→ Instructions to follow
Reproduce the lines below verbatim, from the first to the last.

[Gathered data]

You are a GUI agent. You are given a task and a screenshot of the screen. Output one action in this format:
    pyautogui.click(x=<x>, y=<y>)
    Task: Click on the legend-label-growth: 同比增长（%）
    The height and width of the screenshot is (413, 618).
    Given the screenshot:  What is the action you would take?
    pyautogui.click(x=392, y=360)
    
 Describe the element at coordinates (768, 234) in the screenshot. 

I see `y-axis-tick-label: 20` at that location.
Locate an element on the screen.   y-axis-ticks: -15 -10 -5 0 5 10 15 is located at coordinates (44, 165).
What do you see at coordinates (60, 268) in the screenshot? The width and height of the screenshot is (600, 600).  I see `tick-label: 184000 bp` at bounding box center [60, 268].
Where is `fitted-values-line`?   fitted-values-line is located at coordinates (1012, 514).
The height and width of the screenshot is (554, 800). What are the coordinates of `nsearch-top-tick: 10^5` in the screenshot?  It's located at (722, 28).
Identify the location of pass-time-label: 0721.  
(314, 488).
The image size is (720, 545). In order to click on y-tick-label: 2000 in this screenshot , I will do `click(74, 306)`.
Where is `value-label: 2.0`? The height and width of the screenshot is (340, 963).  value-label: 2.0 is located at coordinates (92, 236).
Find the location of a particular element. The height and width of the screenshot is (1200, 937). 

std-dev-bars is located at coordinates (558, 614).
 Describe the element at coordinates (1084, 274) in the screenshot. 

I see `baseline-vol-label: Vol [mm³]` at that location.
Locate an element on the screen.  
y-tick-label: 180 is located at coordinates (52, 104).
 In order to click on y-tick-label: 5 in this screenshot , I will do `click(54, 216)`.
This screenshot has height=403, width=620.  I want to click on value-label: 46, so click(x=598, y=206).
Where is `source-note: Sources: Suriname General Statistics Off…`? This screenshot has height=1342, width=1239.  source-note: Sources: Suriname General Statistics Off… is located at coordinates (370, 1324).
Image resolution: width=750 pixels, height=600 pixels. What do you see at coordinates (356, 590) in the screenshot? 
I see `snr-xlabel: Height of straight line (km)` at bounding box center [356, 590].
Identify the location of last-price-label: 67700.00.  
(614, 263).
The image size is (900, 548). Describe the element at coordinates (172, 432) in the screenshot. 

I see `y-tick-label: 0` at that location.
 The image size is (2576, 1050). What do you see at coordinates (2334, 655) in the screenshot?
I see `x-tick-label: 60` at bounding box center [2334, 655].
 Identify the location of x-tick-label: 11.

→ Final answer
You are a GUI agent. You are given a task and a screenshot of the screen. Output one action in this format:
    pyautogui.click(x=<x>, y=<y>)
    Task: Click on the legend-label-growth: 同比增长（%）
    The height and width of the screenshot is (413, 618).
    Given the screenshot:  What is the action you would take?
    pyautogui.click(x=392, y=360)
    
 Describe the element at coordinates (768, 234) in the screenshot. 

I see `y-axis-tick-label: 20` at that location.
Locate an element on the screen.   y-axis-ticks: -15 -10 -5 0 5 10 15 is located at coordinates (44, 165).
What do you see at coordinates (60, 268) in the screenshot? The width and height of the screenshot is (600, 600).  I see `tick-label: 184000 bp` at bounding box center [60, 268].
Where is `fitted-values-line`?   fitted-values-line is located at coordinates (1012, 514).
The height and width of the screenshot is (554, 800). What are the coordinates of `nsearch-top-tick: 10^5` in the screenshot?  It's located at (722, 28).
Identify the location of pass-time-label: 0721.  
(314, 488).
The image size is (720, 545). In order to click on y-tick-label: 2000 in this screenshot , I will do `click(74, 306)`.
Where is `value-label: 2.0`? The height and width of the screenshot is (340, 963).  value-label: 2.0 is located at coordinates (92, 236).
Find the location of a particular element. The height and width of the screenshot is (1200, 937). 

std-dev-bars is located at coordinates (558, 614).
 Describe the element at coordinates (1084, 274) in the screenshot. 

I see `baseline-vol-label: Vol [mm³]` at that location.
Locate an element on the screen.  
y-tick-label: 180 is located at coordinates (52, 104).
 In order to click on y-tick-label: 5 in this screenshot , I will do `click(54, 216)`.
This screenshot has height=403, width=620.  I want to click on value-label: 46, so click(x=598, y=206).
Where is `source-note: Sources: Suriname General Statistics Off…`? This screenshot has height=1342, width=1239.  source-note: Sources: Suriname General Statistics Off… is located at coordinates (370, 1324).
Image resolution: width=750 pixels, height=600 pixels. What do you see at coordinates (356, 590) in the screenshot? 
I see `snr-xlabel: Height of straight line (km)` at bounding box center [356, 590].
Identify the location of last-price-label: 67700.00.  
(614, 263).
The image size is (900, 548). Describe the element at coordinates (172, 432) in the screenshot. 

I see `y-tick-label: 0` at that location.
 The image size is (2576, 1050). What do you see at coordinates (2334, 655) in the screenshot?
I see `x-tick-label: 60` at bounding box center [2334, 655].
 Identify the location of x-tick-label: 11.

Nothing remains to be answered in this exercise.